1. D'une part, l'article L. 614-1 du code de l'entrée et du séjour des étrangers et du droit d'asile dispose : " L'étranger qui fait l'objet d'une décision portant obligation de quitter le territoire français peut, dans les conditions et délais prévus au présent chapitre, demander au tribunal administratif l'annulation de cette décision, ainsi que l'annulation de la décision relative au séjour, de la décision relative au délai de départ volontaire et de la décision d'interdiction de retour sur le territoire français qui l'accompagnent le cas échéant. / Les dispositions du présent chapitre sont applicables au jugement de la décision fixant le pays de renvoi contestée en application de l'article L. 721-5 () ". L'article L. 614-9 du même code, applicable en cas de placement en rétention administrative d'un étranger, dispose : " Le président du tribunal administratif, ou le magistrat qu'il désigne à cette fin parmi les membres de sa juridiction () statue au plus tard quatre-vingt-seize heures à compter de l'expiration du délai de recours. / Dans le cas où la décision d'assignation à résidence ou de placement en rétention intervient en cours d'instance, le président du tribunal administratif ou le magistrat désigné à cette fin statue dans un délai de cent quarante-quatre heures à compter de la notification de cette décision par l'autorité administrative au tribunal. ".

2. D'autre part, aux termes de l'article R. 776-15 du code de justice administrative, applicable à l'étranger faisant l'objet d'une mesure d'assignation à résidence fondée sur l'article L. 731-1 du code de l'entrée et du séjour des étrangers en vertu de l'article R. 776-14 du code de justice administrative : " Les jugements sont rendus, sans conclusions du rapporteur public, par le président du tribunal administratif ou le magistrat qu'il désigne à cet effet. / Les attributions dévolues par les dispositions réglementaires du présent code à la formation de jugement ou à son président sont exercées par ce magistrat. / Il peut, par ordonnance : / () 2° Transmettre sans délai le dossier à la juridiction qu'il estime compétente ; () ". L'article R. 776-16 du même code dispose : " Le tribunal administratif territorialement compétent est celui dans le ressort duquel se trouve le lieu où le requérant est placé en rétention ou assigné à résidence au moment de l'introduction de la requête ou, si elle a été introduite avant le placement en rétention ou l'assignation à résidence, au moment où cette mesure est décidée () ".

3. Il ressort des pièces produites en défense produites par l'administration que M. A a fait l'objet d'un placement en rétention administrative en application de l'article L. 741-1 du code de l'entrée et du séjour des étrangers et du droit d'asile par une décision 5 juillet 2023, soit concomitamment à la décision d'obligation de quitter sans délai le territoire français dont il a fait l'objet le même jour.
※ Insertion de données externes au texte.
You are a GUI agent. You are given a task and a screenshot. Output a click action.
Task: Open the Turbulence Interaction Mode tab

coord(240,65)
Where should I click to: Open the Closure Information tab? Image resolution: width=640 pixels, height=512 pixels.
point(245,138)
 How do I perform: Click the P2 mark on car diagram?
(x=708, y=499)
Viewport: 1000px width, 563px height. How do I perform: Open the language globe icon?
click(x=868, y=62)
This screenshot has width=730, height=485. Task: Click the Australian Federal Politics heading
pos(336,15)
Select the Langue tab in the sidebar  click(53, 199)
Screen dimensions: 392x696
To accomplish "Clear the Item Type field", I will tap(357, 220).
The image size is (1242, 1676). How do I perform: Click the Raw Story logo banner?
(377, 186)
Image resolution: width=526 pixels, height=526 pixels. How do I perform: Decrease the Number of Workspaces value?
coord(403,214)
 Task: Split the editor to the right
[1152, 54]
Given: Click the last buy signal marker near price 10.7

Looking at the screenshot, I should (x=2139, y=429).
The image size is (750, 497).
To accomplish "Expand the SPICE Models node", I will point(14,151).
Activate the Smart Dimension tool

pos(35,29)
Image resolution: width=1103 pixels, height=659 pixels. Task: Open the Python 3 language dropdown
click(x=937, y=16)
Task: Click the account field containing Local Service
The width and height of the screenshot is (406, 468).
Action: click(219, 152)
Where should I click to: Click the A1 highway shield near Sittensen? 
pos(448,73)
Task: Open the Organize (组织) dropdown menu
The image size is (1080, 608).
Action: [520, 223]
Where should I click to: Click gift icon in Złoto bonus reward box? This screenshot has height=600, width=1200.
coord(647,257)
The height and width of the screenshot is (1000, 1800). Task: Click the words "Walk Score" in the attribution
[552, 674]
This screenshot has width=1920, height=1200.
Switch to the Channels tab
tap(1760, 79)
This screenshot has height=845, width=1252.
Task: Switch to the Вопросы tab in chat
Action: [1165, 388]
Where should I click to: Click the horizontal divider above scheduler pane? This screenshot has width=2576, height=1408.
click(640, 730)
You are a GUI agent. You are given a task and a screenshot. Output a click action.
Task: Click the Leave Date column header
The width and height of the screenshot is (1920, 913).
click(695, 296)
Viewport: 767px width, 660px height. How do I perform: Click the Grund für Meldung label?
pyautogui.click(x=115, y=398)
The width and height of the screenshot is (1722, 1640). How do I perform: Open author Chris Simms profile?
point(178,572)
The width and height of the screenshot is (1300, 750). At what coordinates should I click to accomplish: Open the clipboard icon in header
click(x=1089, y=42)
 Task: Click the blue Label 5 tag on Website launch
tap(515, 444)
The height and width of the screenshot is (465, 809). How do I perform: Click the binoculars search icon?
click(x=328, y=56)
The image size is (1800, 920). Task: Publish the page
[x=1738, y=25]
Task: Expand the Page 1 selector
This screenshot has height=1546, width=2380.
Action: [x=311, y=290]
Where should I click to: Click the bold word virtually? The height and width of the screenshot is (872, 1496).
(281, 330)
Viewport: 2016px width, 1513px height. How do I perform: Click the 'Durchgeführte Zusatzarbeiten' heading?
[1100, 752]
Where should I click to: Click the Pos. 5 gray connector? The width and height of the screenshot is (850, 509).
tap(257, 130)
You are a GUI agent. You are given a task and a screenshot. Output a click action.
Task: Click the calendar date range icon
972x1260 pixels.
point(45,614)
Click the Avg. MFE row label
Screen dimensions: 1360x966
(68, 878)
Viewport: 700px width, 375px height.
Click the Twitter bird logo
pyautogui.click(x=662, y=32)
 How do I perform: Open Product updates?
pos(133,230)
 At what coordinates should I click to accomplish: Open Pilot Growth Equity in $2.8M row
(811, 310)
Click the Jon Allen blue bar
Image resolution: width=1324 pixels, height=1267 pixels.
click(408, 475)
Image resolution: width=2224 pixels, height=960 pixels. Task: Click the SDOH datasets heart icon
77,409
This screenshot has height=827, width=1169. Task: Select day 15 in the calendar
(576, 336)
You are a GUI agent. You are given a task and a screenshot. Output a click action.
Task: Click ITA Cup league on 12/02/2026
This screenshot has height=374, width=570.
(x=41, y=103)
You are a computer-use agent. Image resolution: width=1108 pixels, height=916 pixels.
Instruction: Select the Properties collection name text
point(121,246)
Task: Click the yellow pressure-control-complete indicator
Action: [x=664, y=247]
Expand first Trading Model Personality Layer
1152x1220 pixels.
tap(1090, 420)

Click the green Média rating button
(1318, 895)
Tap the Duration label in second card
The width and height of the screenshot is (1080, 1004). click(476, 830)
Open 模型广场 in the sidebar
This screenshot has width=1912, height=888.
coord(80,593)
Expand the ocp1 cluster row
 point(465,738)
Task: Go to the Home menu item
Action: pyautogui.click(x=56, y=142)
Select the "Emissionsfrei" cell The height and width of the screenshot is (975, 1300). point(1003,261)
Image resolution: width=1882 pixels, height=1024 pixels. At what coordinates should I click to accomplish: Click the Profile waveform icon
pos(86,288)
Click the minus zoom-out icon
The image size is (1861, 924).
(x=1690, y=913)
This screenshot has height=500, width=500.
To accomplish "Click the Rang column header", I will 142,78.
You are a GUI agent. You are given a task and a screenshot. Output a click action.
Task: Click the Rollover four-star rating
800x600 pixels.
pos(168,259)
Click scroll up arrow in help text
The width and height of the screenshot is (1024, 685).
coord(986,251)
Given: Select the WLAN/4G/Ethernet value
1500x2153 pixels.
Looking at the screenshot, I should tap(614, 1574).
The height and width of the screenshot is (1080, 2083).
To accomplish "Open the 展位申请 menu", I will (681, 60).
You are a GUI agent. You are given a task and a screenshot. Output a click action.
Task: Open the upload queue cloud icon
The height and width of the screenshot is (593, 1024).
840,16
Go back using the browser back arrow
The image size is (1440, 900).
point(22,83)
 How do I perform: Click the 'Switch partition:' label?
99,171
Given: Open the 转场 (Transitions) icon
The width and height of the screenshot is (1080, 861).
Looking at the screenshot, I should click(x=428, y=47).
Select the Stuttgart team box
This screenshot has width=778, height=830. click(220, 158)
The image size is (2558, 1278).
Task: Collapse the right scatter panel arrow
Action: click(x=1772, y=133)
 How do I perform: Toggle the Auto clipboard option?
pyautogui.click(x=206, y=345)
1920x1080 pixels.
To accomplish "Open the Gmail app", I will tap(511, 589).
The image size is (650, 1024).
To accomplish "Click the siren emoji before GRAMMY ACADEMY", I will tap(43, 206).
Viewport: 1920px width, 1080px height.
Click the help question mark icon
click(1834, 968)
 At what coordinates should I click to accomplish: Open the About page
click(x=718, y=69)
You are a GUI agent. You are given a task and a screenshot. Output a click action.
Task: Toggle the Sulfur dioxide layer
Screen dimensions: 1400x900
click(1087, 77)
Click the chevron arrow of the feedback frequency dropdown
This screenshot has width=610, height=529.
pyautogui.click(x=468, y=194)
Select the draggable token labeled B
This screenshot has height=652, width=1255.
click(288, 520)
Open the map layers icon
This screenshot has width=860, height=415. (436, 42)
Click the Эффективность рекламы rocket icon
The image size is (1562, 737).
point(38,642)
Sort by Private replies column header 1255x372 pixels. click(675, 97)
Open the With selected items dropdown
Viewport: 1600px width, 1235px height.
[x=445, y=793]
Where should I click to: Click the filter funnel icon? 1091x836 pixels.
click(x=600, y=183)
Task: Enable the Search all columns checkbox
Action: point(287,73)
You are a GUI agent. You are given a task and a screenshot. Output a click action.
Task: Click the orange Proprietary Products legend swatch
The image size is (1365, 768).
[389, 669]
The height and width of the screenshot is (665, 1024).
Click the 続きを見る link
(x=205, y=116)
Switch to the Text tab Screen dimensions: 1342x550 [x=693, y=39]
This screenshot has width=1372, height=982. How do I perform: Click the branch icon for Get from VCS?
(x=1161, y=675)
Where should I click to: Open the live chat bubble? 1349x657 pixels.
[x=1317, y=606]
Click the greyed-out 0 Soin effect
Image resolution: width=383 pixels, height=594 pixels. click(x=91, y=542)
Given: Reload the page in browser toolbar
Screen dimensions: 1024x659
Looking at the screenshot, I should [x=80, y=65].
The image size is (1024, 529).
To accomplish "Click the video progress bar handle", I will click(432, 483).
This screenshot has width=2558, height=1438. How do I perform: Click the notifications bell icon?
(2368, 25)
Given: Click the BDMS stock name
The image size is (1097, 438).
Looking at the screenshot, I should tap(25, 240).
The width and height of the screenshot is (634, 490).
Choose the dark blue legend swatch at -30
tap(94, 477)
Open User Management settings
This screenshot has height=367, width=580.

Il ressort de l'ordonnance du juge des libertés et de la détention près le tribunal judiciaire de Fort-de-France du 8 juillet 2023 que cette mesure de rétention a été prolongée pour une durée de 28 jours et que M. A est retenu au centre de rétention administration de Guadeloupe. Il s'ensuit qu'il y a lieu de faire application des dispositions citées précédemment de l'article R. 776-15 du code de justice administrative et de renvoyer le dossier de la requête au tribunal administratif de la Guadeloupe, territorialement compétent pour en connaître.

O R D O N N E :

Article 1er : La requête de M. A est transmise au tribunal administratif de la Guadeloupe.

Article 2 : La présente ordonnance sera notifiée à M. B C A, au préfet de la Martinique et au président du tribunal administratif de la Guadeloupe.

Fait à Schœlcher, le 10 juillet 2023.

Le magistrat désigné,

V. Phulpin

La République mande et ordonne au préfet de la Martinique en ce qui le concerne ou à tous commissaires de justice à ce requis en ce qui concerne les voies de droit commun contre les parties privées, de pourvoir à l'exécution de la présente décision.